Developing technology-agnostic services
We (at factor10) have been discussing the EU's Digital Operational Resilience Act lately, what it means, and what impact it might have.
What we have yet to discuss, though, is how on earth you are supposed to comply with it. I'm not going to do that here either, but I want to address how you can develop software so you can somewhat flexibly move it between providers or swap out specific technologies, which is one piece of that puzzle.
If your immediate reaction was: "That's easy, you just use Kubernetes", you're on to something. But you're also completely wrong.
Developing for Kubernetes means you're relatively free to move between Kubernetes providers (details will differ, such as persistent volumes and load balancer routes). But restricting yourself to Kubernetes means you're limited by what can run on Kubernetes, which is not always what we want since many useful services exist outside the Kubernetes ecosystem. For example, AWS SQS is a very powerful message queue that is also simple to use; it's a solid choice if you're running on AWS and need a message queue. Another example is Azure CosmosDB for NoSQL. It is a schemaless, horizontally scalable database service that can automatically replicate data to multiple regions and has a "serverless" pricing tier - if you're on Azure, that sounds useful.
And what if something better than Kubernetes comes around in three years?
As it often does, the real answer lies in loose coupling and abstraction.
Here's what Wikipedia has to say about loose coupling:
In computing and systems design, a loosely coupled system is one
- in which components are weakly associated (have breakable relationships) with each other, and thus changes in one component least affect existence or performance of another component.
- in which each of its components has, or makes use of, little or no knowledge of the definitions of other separate components. Subareas include the coupling of classes, interfaces, data, and services. Loose coupling is the opposite of tight coupling.
Generally, when we talk about loose coupling, we talk about the structure of our code. Structuring it in a way that means that changes in one part of the code have minimal impact on other parts. The same techniques can be applied to how we interact with the outside world so that completely replacing one system does not cause profound changes within the codebase.
Achieving loose coupling
Layered, Hexagonal, Onion, N-Tier, Clean, Ports and Adapters. "Kärt barn har många namn", as we say in Sweden (roughly: "a dear child has many names".)
The architectural patterns mentioned above are not all the same, but central to all of these is to separate your application's business logic from everything else. By keeping all the business logic separate and hiding the outside world behind abstractions, we are free to replace any part with minimal code changes - regardless of whether it is the database server, the message queue, or the function as a service platform that invokes our code.

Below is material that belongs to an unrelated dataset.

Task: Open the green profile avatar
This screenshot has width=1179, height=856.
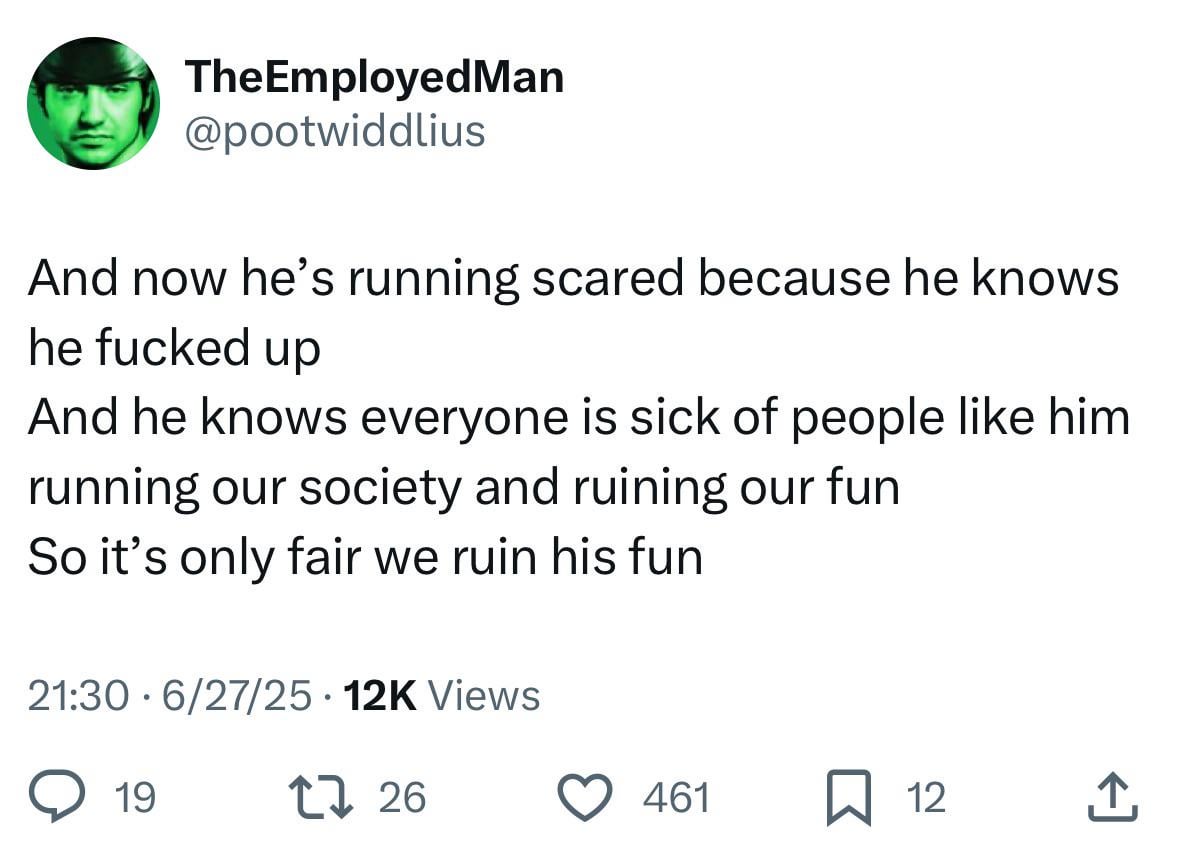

Below are two diagrams depicting the same application running on AWS Lambda with DynamoDB or Azure Kubernetes Service with CosmosDB.
As can be seen, the application's core does not differ between the two deployments. Only the parts that interact with the outside world do.
Contrast this with a solution without layering, where we use the LambdaContext and DynamoDBClient within the application logic. Replacing these require us to change the core, where the application logic resides - which is error-prone and complicated. In the case of moving from an AWS Lambda function to a containerised service serving a REST API, we likely need to introduce handling of the HTTP context into our core as well.
Breaking this functionality out into separate layers not only means we can leave the application logic alone when replacing infrastructure, but we also gain the ability to test our application logic without involving any provider-specific dependencies. There is no need to mock or interact with DynamoDB or CosmosDB when testing our core logic - we can use in-memory implementations of our repositories instead. We should still write provider-specific tests, of course, but they can be limited to interface implementations and need not concern business logic.
Should we want to, we can even put the interface layers in separate modules and run the code at two different providers simultaneously. Imagine having automatic failover not only between servers but also between cloud providers!